No więc w finale był Wojtek i Giroud. Olivier zaczął wnerwiać Wojtka, żeby go
sprowokować. Walka się zaczęła. Początkowo zwyciężał Giroud, ale gdy coś tam
powiedział twojemu chłopakowi to ten mu takiego sierpowego zapodał że biedak
usiadł sobie z wrażenia na murawie, cały we łzach. Ale oczywiście na tym się
nie skończyło. Olivier zawsze musi oddać, rzucił się na Wojtka i z boksu
zrobiły się zapasy judo. Zaczęli się gonić po całej murawie i obkładać
pięściami. Chłopaki jeszcze dolewali oliwy do ognia, twierdząc że ta ich walka
wygląda jakby się przedszkolaki biły. Wenger wpadł na murawę, zaczął się
wydzierać na wszystkich i teraz przez miesiąc mamy dodatkowe dwie godziny
treningu, wszyscy.-powiedział ze złością w oczach mocno akcentując ostatnie
słowo.
-Milcz. Na drugi dzień Olivier miał śliwę pod okiem. Takiej
to jeszcze w życiu nie widziałem! A Wojtek rozwaloną wargę.
-Wojtek, nie przesadzasz troszeczkę ze swoją agresją? –
zapytała oszołomiona Rozalia zachowaniem Szczęsnego.
-Ja? Nie, dlaczego? Nie zaczynałem ja tego cyrku.
-To nie oznacza że możesz obkładać pięściami kolege!
Przeprosiłeś go w ogóle?
-Nie? – powiedział jak gdyby była to rzecz oczywista. – On zaczął i to on mnie powinien przeprosić.
-A myślałam ze Jack zaczął. Masz go przeprosić, zrozumiano?
-Bo co?
-Wyczuwam ciche dni. – wtrącił się Aaron. – Nie przerywajcie
sobie. – zwrócił się do pary.
-Zamknij się Aaron, bo jeszcze się tobie oberwie. –
powiedziała przez zęby Rozalia.
-Twój infantylizm mnie poraża. –wycedziła Maja patrząc na
Aarona.
-Ee.. Też mi się podobasz. –odpowiedział zakłopotany, nie
rozumiejąc ‘trudnego słowa’
-Obraź idiotę, a potraktuje to jako komplement-
odpowiedziała kpiąco wchodząc do swojego pokoju.
-Co to miało znaczyć?! –zapytał z fochem na twarzy
przeczesując dłonią swoje cud włosy.
-To co słyszałeś! Musisz mi w butach do pokoju wpełzać?

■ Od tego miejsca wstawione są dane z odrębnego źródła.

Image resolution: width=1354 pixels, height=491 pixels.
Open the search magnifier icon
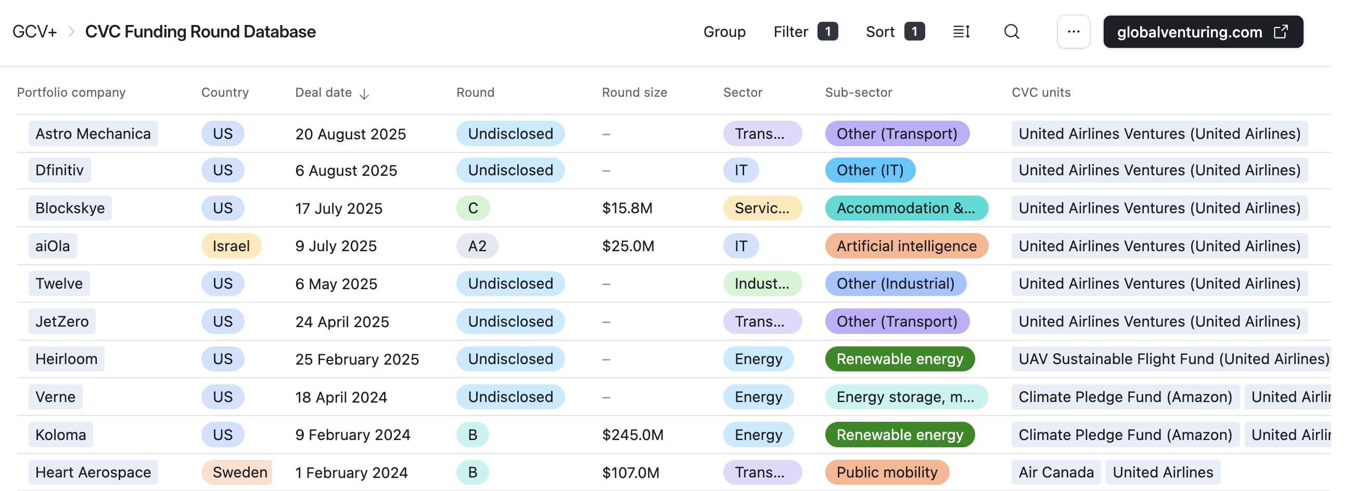click(x=1011, y=32)
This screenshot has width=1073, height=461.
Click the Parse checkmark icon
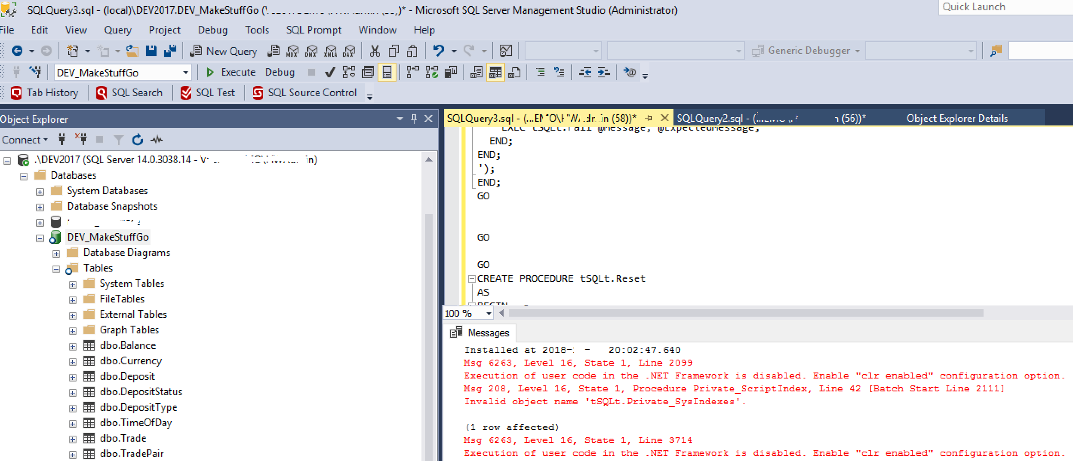pyautogui.click(x=330, y=72)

-Nie, mogę wskoczyć. – uśmiechnął się swoim cudnym uśmiechem
pokazując szereg białych jak śnieg ząbków.
-Niby dlaczego? – zapytał zdziwiony Ramsey próbując dogonić
blondynkę…
-Wojtek, czy Aaron powiedział że przyszedł do ‘Majci’?-
spytała Rozalia.
-Jego polski jest jak mój chiński, więc całkiem możliwe.-
odpowiedział. Rozalia uniosła jedną brew ku górze i spojrzała wymownie na
swojego partnera.
-No też się mi tak wydawało. Co ty kombinujesz?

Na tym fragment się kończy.